- IATA: EWK; ICAO: KEWK; FAA LID: EWK;

Summary
- Airport type: Public
- Owner: City of Newton & Harvey County
- Serves: Harvey County, Kansas
- Location: Newton, Kansas
- Elevation AMSL: 1,533 ft / 467 m
- Coordinates: 38°03′30″N 097°16′28″W﻿ / ﻿38.05833°N 97.27444°W
- Website: www.NewtonAirport.com

Map
- EWK Location of airport in Kansas / United StatesEWKEWK (the United States)

Runways
| Direction | Length |  | Surface |
| ft | m |
| 17/35 | 7,003 | 2,135 | Asphalt |
| 8/26 | 3,501 | 1,067 | Asphalt |

Statistics (2019)
- Aircraft operations (year ending 8/21/2019): 65,044
- Based aircraft: 85
- Source: Federal Aviation Administration

= Newton City/County Airport =

Newton City-County Airport is three miles east of Newton, in Harvey County, Kansas. It is owned by the City of Newton and Harvey County.

== History ==
This establishment was created during World War 2 as a flight training facility for the U.S. Navy. After WW2 ended, it was converted into an airport. It is mostly used as a transport facility now. Also, the FAA's National Plan of Integrated Airport Systems for 2011–2015 categorized it as a reliever airport for Wichita Mid-Continent Airport.

== Facilities==
The airport covers 635 acre at an elevation of 1,533 feet (467 m). It has two asphalt runways: runway 17/35 is 7,003 by 100 feet (2,135 x 30 m) and 8/26 is 3,501 by 60 feet (1,067 x 18 m).

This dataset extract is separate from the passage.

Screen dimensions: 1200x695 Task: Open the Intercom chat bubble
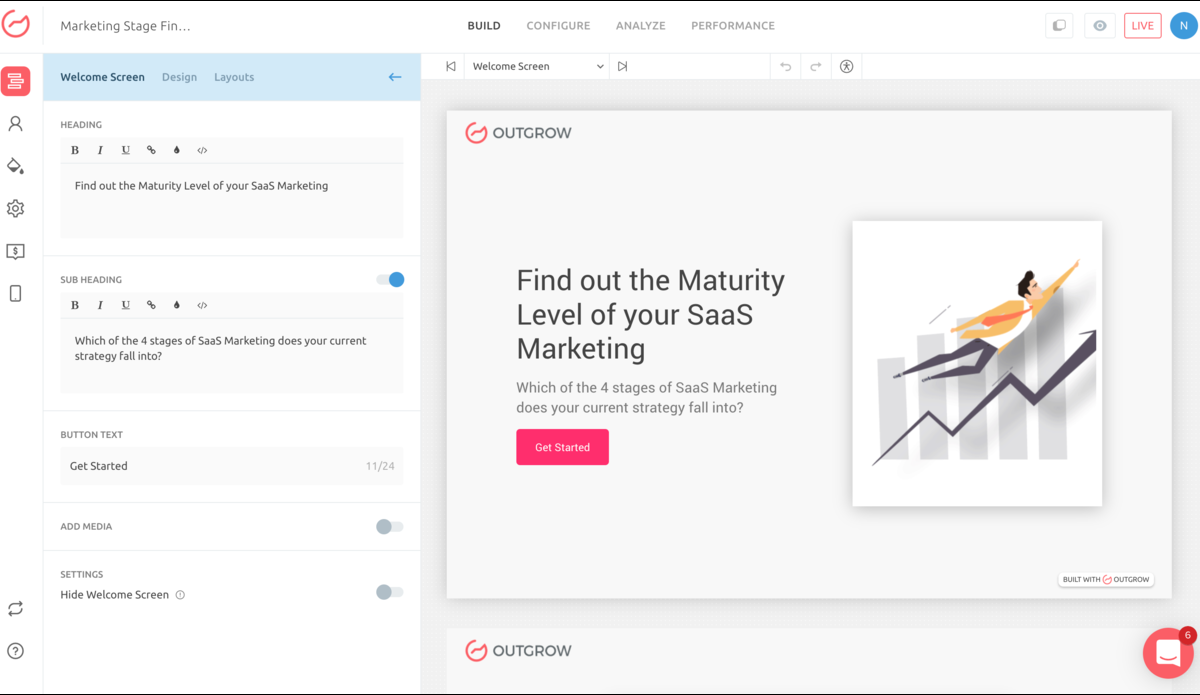1168,653

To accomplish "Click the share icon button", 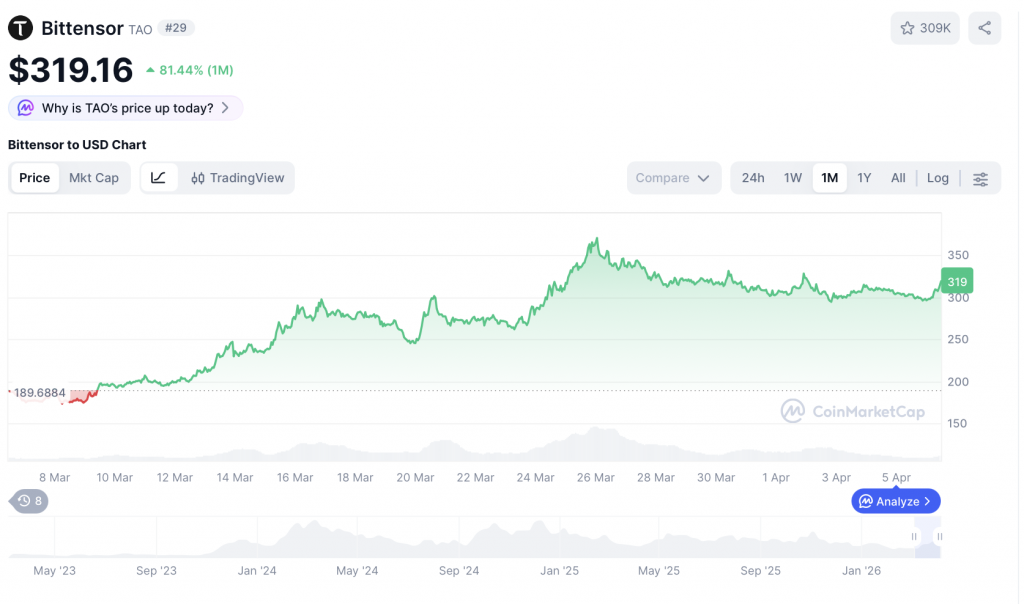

The Hesston College aviation program operates out of Hangar K.

In the year ending August 21, 2019, the airport had 65,044 aircraft operations, average 178 per day: 98% general aviation, 1% air taxi, and <1% military. 85 aircraft were then based at the airport: 78 single-engine, 4 multi-engine, 2 jet, and 1 helicopter.